[Opening Excerpted text section]

"Oh, my God," exclaim two British tourists as they step out of the metro station and their gaze falls on the enormous Sagrada Familia.
The shock could also be caused by the sight of the masses of people taking pictures of the unfinished basilica. After all, no fewer than 2.8 million visitors stopped at this Barcelona landmark between June 2007 and May 2008.
The first thing tourists see is the original construction by Modernist architect Antoni Gaudí - that is to say the Nacimiento façade, which he lived to see completed in 1926, shortly before being run over and killed by a tramway car at the age of 74.
Since then, the building's surface has tripled - the central nave is already covered and services are being held there. At the current rate, the entire basilica could be finished in around 20 years.
The biggest challenges lying ahead are the 170-meter-high dome that will crown the temple and the elevated flight of stairs that will soar above Mallorca street, and which will require demolishing several residential buildings.
But the question is: is this really Gaudí's work that tourists are gawking at? They do know that the building is under construction and that its original designer is dead. They are told - and they duly believe - that "the spirit of Gaudí" is being scrupulously respected.
But the truth is that this spirit is very difficult to capture in stone and cement because Gaudí was never the kind of architect who worked from definitive blueprints. Instead, he would stand at the foot of each construction site and make changes as he went along.
It has been years since the ongoing completion of the Sagrada Familia was last targeted for criticism. In 1990 there was a day of protest when sculptures by contemporary artist Josep Maria Subirachs were incorporated into the building.
But a manifesto presented in 2008 claimed it was impossible to know "where Gaudí's work begins and ends”.
"What stands out," reads the document, "is the mediocrity of a group of technicians and developers who are well-meaning but full of an anachronistic paternalism in the best of cases, and who are once more using Gaudí to leave their personal mark on the building to the detriment of the original work."
The manifesto, called Gaudí en alerta roja (Gaudí on Red Alert) was signed by art critics, architects and museum and gallery directors, including Manuel Borja-Villel, head of the Reina Sofía.
The Sagrada Familia is not the only unfinished Gaudí building that is a cause for concern.
The church of Colònia Güell, a textile manufacturing suburb outside Barcelona, was never completed because the money ran out. Between 1999 and 2002, architects made highly controversial alterations to the crypt.
The FAD manifesto also asked this crypt be restored to its original state and the head of the project fired.

[Closing Excerpted text section]
[Opening Information supplied section]

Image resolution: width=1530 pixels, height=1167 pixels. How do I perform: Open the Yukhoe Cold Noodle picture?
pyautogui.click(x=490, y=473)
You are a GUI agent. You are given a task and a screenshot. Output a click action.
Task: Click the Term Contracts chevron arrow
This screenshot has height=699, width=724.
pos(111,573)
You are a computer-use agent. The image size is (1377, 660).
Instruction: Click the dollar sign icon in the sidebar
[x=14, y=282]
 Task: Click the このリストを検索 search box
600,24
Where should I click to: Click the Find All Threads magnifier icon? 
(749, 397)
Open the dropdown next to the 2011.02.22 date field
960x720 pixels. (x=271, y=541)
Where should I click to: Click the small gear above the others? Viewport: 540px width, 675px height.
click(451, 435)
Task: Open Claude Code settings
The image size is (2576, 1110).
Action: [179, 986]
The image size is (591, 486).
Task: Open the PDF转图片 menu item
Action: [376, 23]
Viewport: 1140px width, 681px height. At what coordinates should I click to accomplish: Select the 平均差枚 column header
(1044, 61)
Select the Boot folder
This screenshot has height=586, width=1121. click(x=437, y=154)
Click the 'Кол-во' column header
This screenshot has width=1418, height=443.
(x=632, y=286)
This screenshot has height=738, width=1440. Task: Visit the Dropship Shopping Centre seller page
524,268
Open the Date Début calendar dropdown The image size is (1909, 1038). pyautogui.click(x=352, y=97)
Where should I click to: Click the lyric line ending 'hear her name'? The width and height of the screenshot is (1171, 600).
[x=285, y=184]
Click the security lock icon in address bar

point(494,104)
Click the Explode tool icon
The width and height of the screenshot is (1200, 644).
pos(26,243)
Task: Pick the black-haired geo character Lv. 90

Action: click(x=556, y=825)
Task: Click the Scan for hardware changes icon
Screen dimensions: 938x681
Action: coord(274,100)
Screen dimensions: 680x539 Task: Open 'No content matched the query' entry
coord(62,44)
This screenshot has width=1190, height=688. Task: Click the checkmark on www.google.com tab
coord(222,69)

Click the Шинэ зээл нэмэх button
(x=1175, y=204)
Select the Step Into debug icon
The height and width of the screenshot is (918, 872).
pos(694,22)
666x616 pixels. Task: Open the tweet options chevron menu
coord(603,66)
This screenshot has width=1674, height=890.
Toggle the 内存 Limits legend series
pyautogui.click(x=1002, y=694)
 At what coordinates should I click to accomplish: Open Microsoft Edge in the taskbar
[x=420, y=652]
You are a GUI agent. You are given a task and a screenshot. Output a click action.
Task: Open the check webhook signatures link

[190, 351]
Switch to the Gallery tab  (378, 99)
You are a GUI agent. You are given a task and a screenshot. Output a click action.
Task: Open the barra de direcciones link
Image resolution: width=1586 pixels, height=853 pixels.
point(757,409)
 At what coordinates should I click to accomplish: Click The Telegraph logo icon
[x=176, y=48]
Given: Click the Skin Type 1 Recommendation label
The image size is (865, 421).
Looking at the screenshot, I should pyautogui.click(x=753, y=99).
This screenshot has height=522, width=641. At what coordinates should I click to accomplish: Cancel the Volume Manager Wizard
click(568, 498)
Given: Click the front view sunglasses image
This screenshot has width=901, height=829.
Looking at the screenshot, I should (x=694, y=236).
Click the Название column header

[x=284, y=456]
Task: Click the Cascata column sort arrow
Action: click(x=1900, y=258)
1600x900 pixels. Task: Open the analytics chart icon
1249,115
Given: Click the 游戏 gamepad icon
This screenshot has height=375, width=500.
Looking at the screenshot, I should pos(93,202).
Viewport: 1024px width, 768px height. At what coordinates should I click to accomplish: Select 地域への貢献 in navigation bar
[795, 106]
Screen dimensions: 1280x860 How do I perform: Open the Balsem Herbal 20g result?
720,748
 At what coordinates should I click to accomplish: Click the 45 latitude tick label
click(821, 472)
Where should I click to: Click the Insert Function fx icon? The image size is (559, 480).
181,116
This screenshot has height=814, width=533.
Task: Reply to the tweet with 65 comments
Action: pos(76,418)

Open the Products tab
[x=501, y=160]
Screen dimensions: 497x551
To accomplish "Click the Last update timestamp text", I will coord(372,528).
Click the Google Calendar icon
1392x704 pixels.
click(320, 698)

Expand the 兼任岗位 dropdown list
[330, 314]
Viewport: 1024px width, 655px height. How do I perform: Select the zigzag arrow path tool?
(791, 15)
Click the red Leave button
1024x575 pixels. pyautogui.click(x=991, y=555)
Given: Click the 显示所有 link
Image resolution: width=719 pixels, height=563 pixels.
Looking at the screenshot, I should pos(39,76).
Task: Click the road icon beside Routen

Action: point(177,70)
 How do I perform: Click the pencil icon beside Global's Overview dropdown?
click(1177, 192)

[Closing Information supplied section]

What the task requires
Write the next part of the article on the Sagrada Familia and Gaudí's unfinished buildings, starting after its last sentence. This material was drawn from a separate source.

Solved problem
La Pedrera-Casa Milá-Antonio Gaudí
Architect Antonio González Moreno-Navarro, who is in charge of the restoring Gaudí works that are public property, admitted what started out as a cleaning job using a 1915 photograph turned into a much bigger project that changed the axis of the entrance and added elements using clearly modern material.
At the end of the ramp González placed a stone with the date when construction began (1908) and the year when restoration ended (2002), followed by the word "Amen." Clearly, González wanted to make the difference clear between his additions and the original work.
Still new cracks and damp spots keep appearing inside the church despite the restoration work.
"This was a disaster, because even though they had all the necessary documents regarding the material and techniques to be used, they were not followed," said Manuel Medarde, an engineer, historian and treasurer of the crypt.
"The problem with restoring Gaudí's work is that by the time there was an awareness of his legacy, he had been dead for 50 years," explains Daniel Giralt-Miracle, who was the commissioner for the Year of Gaudí in 2002.
"I think that González did a good job with the Botines de León house, but the restoration of the crypt [at Colònia Güell] got out of hand."
Antoni Gaudí was born in 1852 in Catalonia, and was a major representative of the Modernist movement also known as Art Nouveau.
His work stood out for its fantastic, nonlinear shapes that seemed to defy gravity and common sense, and he employed techniques that were decades ahead of their time.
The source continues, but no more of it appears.